Parallelization: run LLM calls side by side, then combine
Fan a task out into independent LLM calls that run at once — either sectioning a job into parts, or voting for reliability — then aggregate the results.
Some work doesn't need to happen in sequence — it needs to happen at the same time. Parallelization fans a task out into independent LLM calls that run concurrently, then aggregates their outputs. It comes in two flavours, and both are useful for different reasons.
Two flavours
- Sectioning — split a task into independent subtasks (summarise each chapter, review each file) and run them at once, then stitch the results together.
- Voting — run the same prompt several times and aggregate by majority or threshold, trading tokens for reliability on high-stakes calls.
Sectioning wins on latency: three subtasks that would take 6s in sequence finish in ~2s in parallel. Voting wins on confidence: asking the model the same thing five times and taking the consensus catches the occasional bad roll.

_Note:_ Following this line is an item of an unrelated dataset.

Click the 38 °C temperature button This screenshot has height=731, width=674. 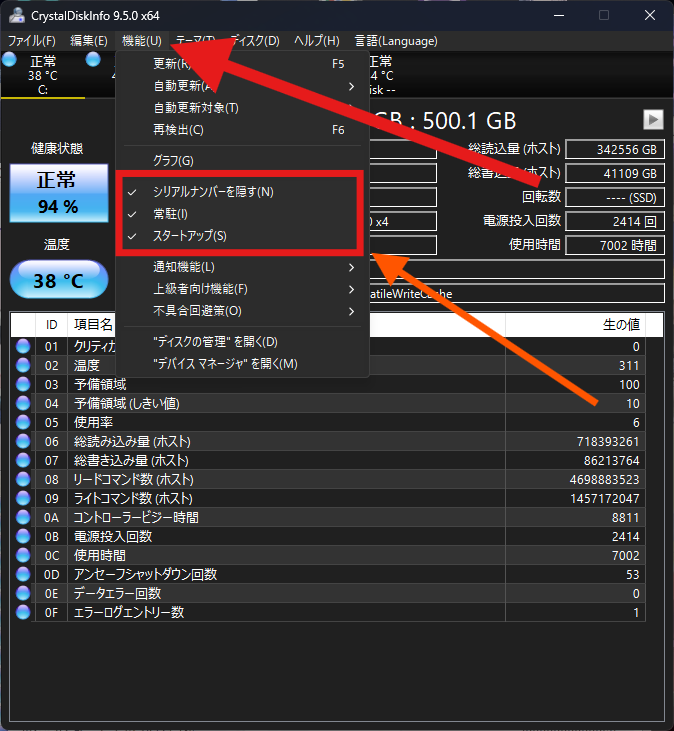[58, 281]
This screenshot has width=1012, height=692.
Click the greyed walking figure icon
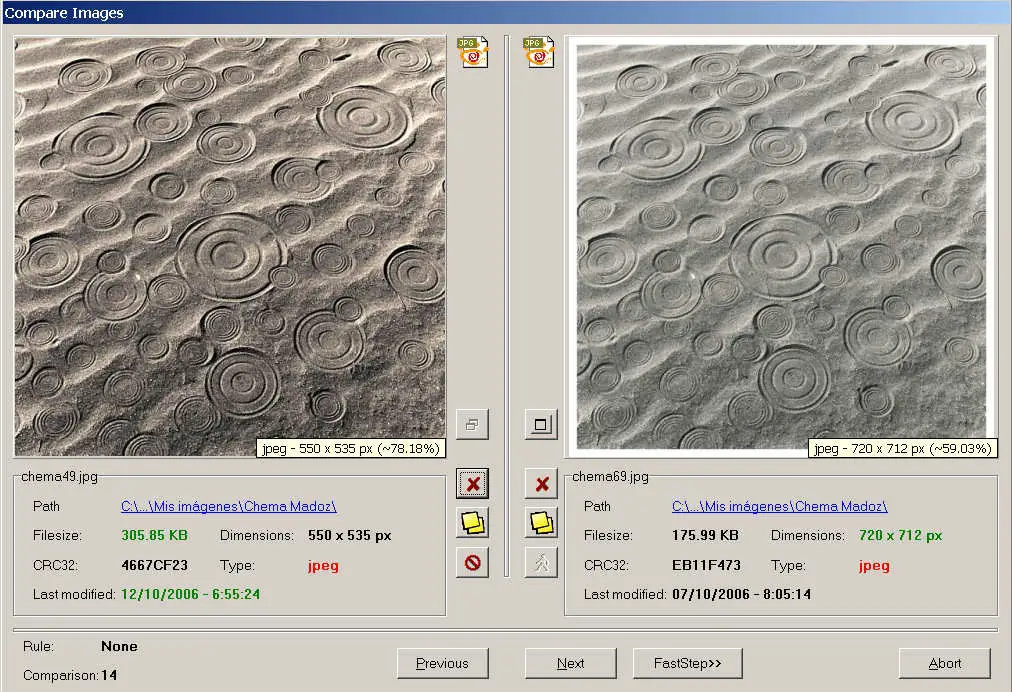point(541,562)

const parts = await Promise.all([
llm(prompt, sectionA),
llm(prompt, sectionB),
llm(prompt, sectionC),
]);
return aggregate(parts); // merge, or take the majority voteWhen to use it
Use sectioning when subtasks are genuinely independent and latency matters. Use voting when a single call is too unreliable for the stakes — content moderation, code review, anything where a false negative is expensive. The cost is more tokens; the payoff is speed or confidence.
If the subtasks don't depend on each other, waiting for them one at a time is just latency you chose to keep.